What to produce: Drop the pictures, then repeat every record exactly as it stands.

Collected data
_ _ _ _ _
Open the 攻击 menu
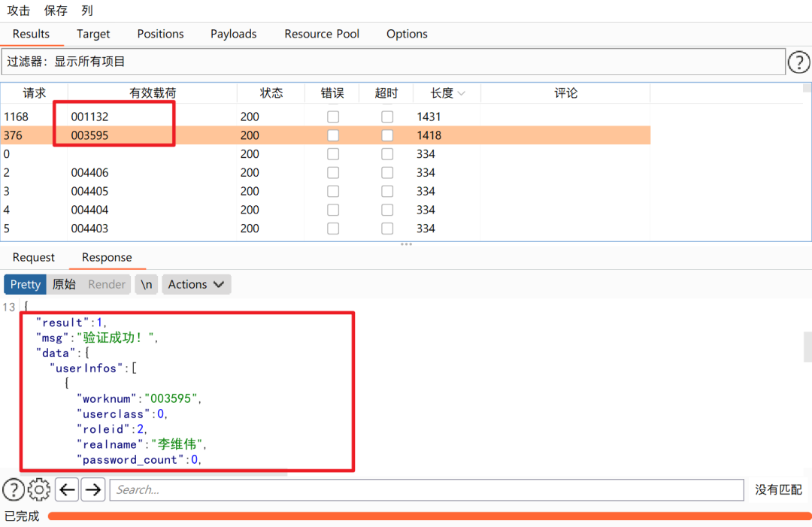This screenshot has height=527, width=812. [19, 11]
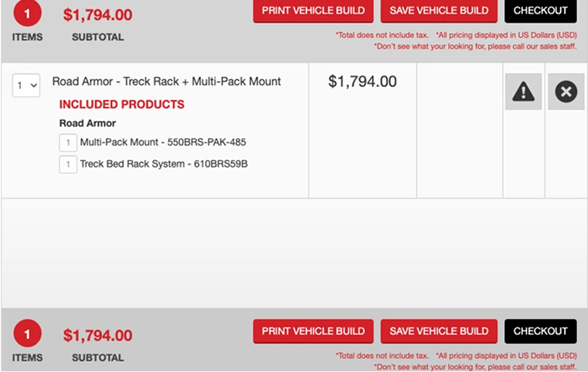Click the top subtotal amount
Viewport: 588px width, 372px height.
(x=98, y=15)
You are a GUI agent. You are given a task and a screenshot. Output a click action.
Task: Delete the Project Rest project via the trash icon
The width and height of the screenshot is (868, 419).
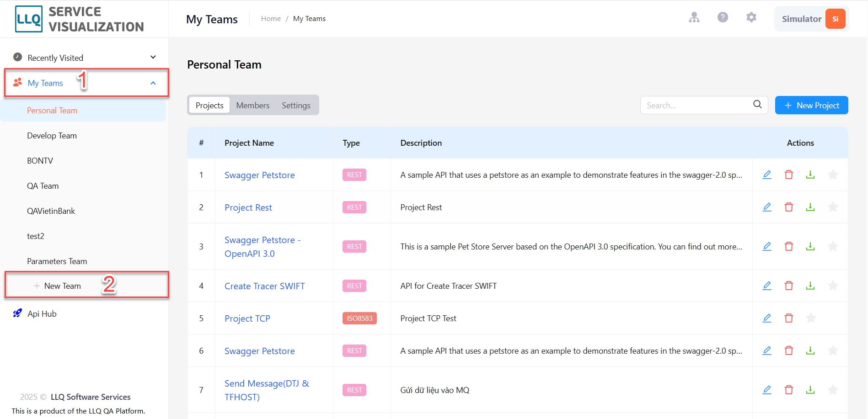pos(789,207)
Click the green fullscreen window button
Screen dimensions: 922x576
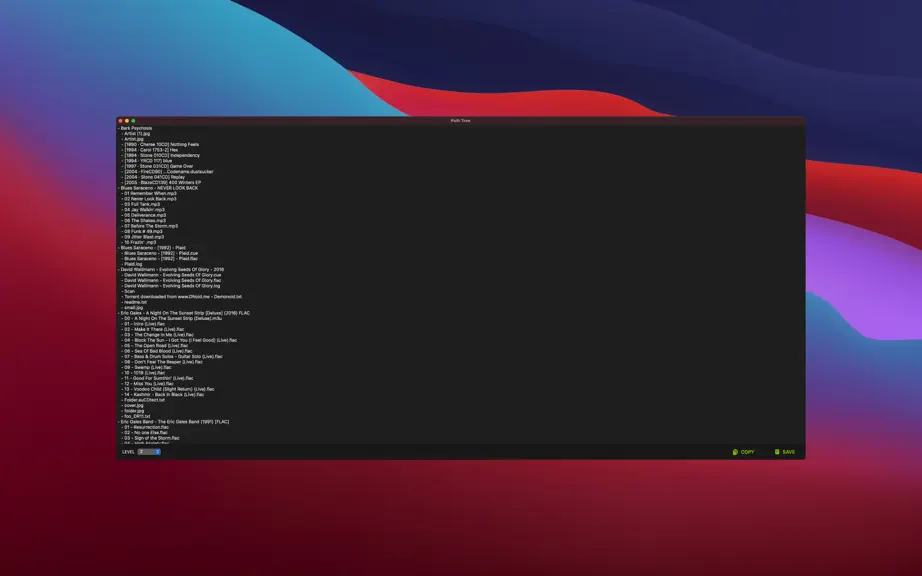tap(133, 120)
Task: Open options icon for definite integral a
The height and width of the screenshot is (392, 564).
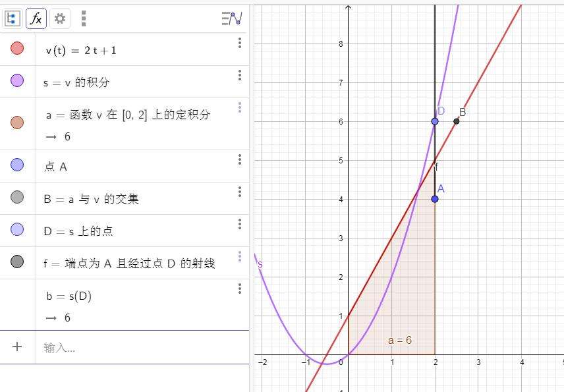Action: [x=239, y=108]
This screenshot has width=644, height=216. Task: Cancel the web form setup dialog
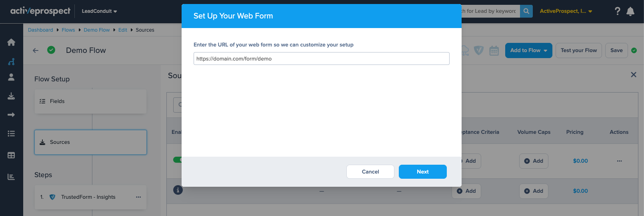point(370,172)
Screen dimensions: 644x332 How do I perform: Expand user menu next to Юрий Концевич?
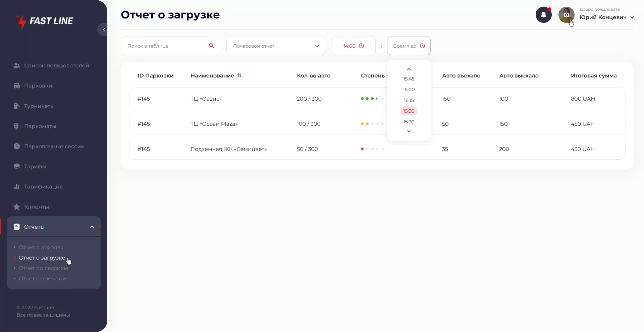[x=632, y=17]
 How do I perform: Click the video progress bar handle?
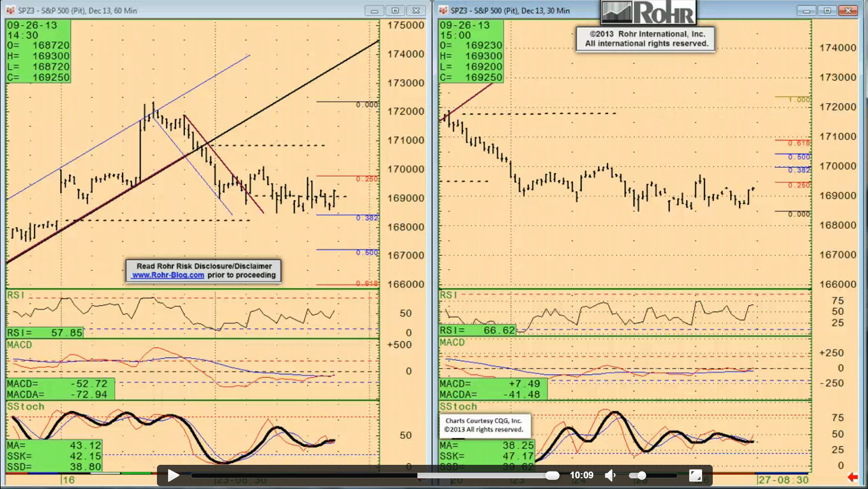552,476
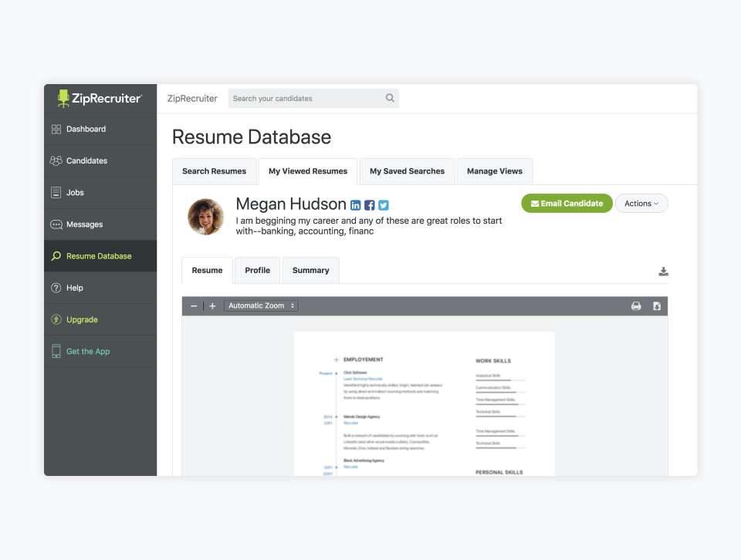The height and width of the screenshot is (560, 741).
Task: Open the Automatic Zoom dropdown
Action: [261, 306]
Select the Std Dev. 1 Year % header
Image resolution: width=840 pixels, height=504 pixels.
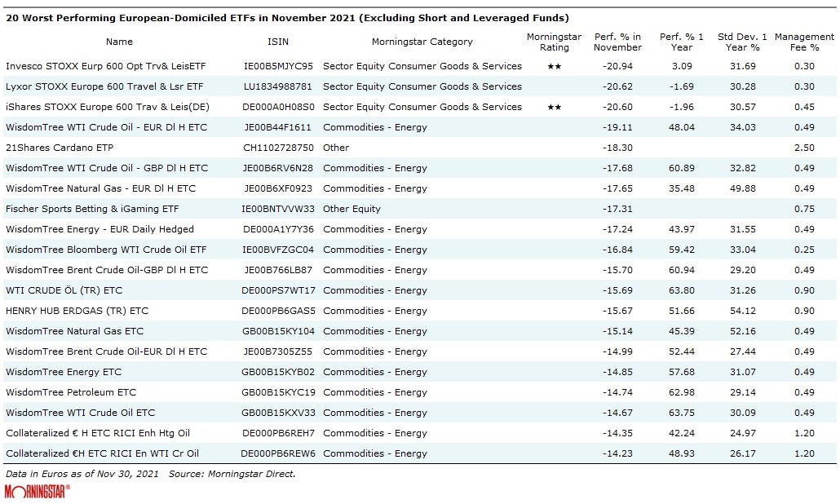pos(743,42)
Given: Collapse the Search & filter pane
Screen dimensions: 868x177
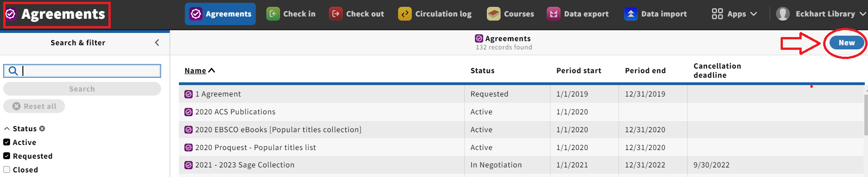Looking at the screenshot, I should pyautogui.click(x=157, y=43).
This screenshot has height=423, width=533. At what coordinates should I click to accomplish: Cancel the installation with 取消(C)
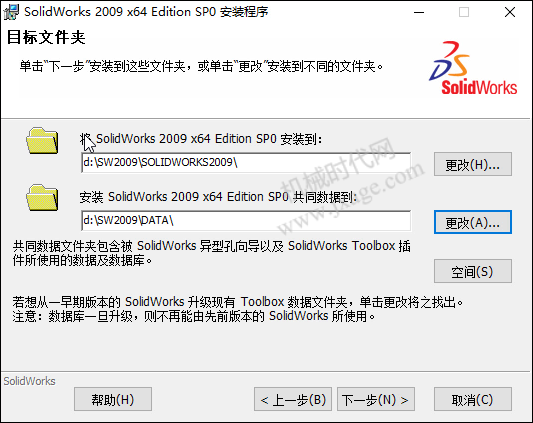click(x=472, y=399)
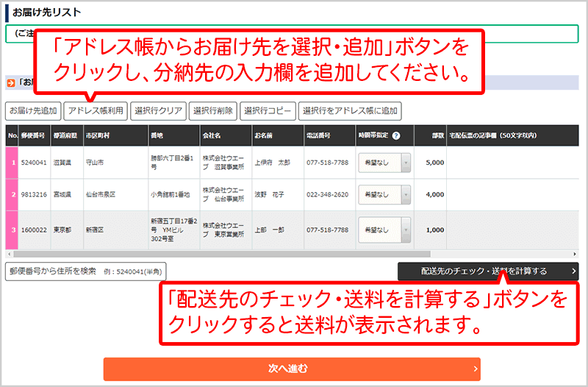Click the orange arrow icon above the button row
This screenshot has width=588, height=387.
click(x=10, y=83)
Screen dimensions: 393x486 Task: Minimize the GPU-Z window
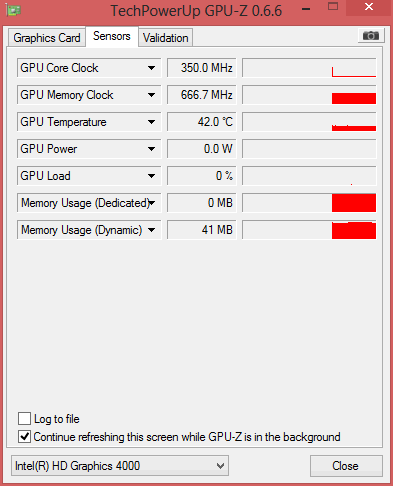(x=306, y=9)
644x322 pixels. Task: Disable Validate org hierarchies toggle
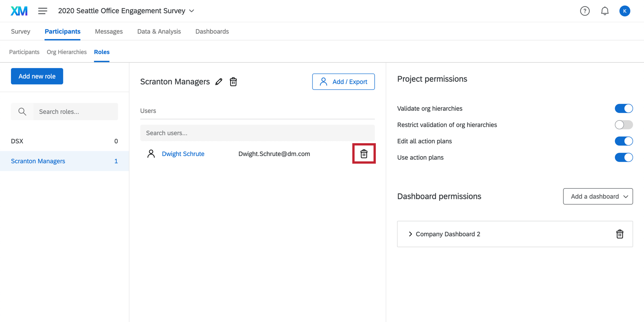tap(624, 108)
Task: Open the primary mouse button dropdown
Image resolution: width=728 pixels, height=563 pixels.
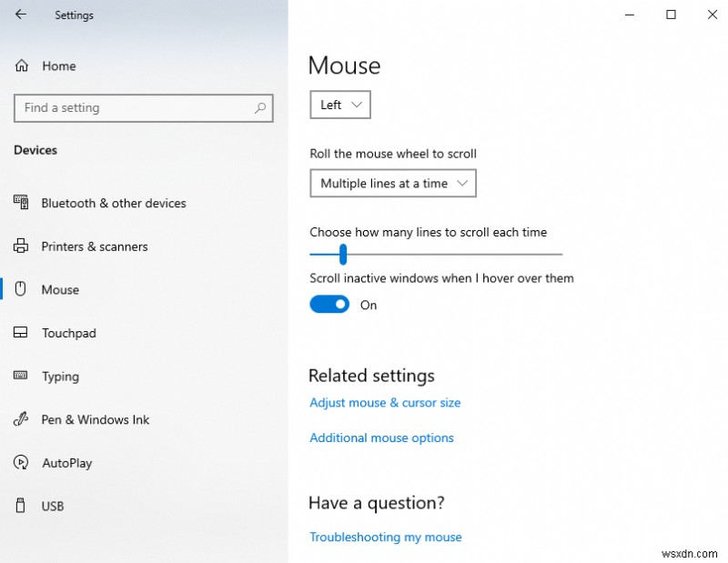Action: [339, 105]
_ _ _ _ _
Solved problem:
Open the 攻击 menu
This screenshot has height=527, width=812. [19, 11]
Click the top subtotal amount
Viewport: 588px width, 372px height.
(x=98, y=15)
You are a GUI agent. You are given a task and a screenshot. Output a click action.
Task: Delete the Project Rest project via the trash icon
The width and height of the screenshot is (868, 419).
pos(789,207)
Click the green fullscreen window button
Screen dimensions: 922x576
tap(133, 120)
Task: Open options icon for definite integral a
The height and width of the screenshot is (392, 564).
Action: [x=239, y=108]
This screenshot has width=644, height=216. Task: Cancel the web form setup dialog
point(370,172)
Screen dimensions: 644x332 How do I perform: Expand user menu next to Юрий Концевич?
[x=632, y=17]
 How do I perform: Click the video progress bar handle?
552,476
The height and width of the screenshot is (560, 741).
Task: Open the Automatic Zoom dropdown
Action: [261, 306]
Select the Std Dev. 1 Year % header
Image resolution: width=840 pixels, height=504 pixels.
pos(743,42)
Given: Collapse the Search & filter pane
Screen dimensions: 868x177
Looking at the screenshot, I should pyautogui.click(x=157, y=43).
This screenshot has height=423, width=533. At what coordinates should I click to accomplish: Cancel the installation with 取消(C)
click(x=472, y=399)
Click the orange arrow icon above the button row
This screenshot has width=588, height=387.
click(x=10, y=83)
Screen dimensions: 393x486 Task: Minimize the GPU-Z window
(x=306, y=9)
644x322 pixels. Task: Disable Validate org hierarchies toggle
tap(624, 108)
Task: Open the primary mouse button dropdown
Image resolution: width=728 pixels, height=563 pixels.
Action: [339, 105]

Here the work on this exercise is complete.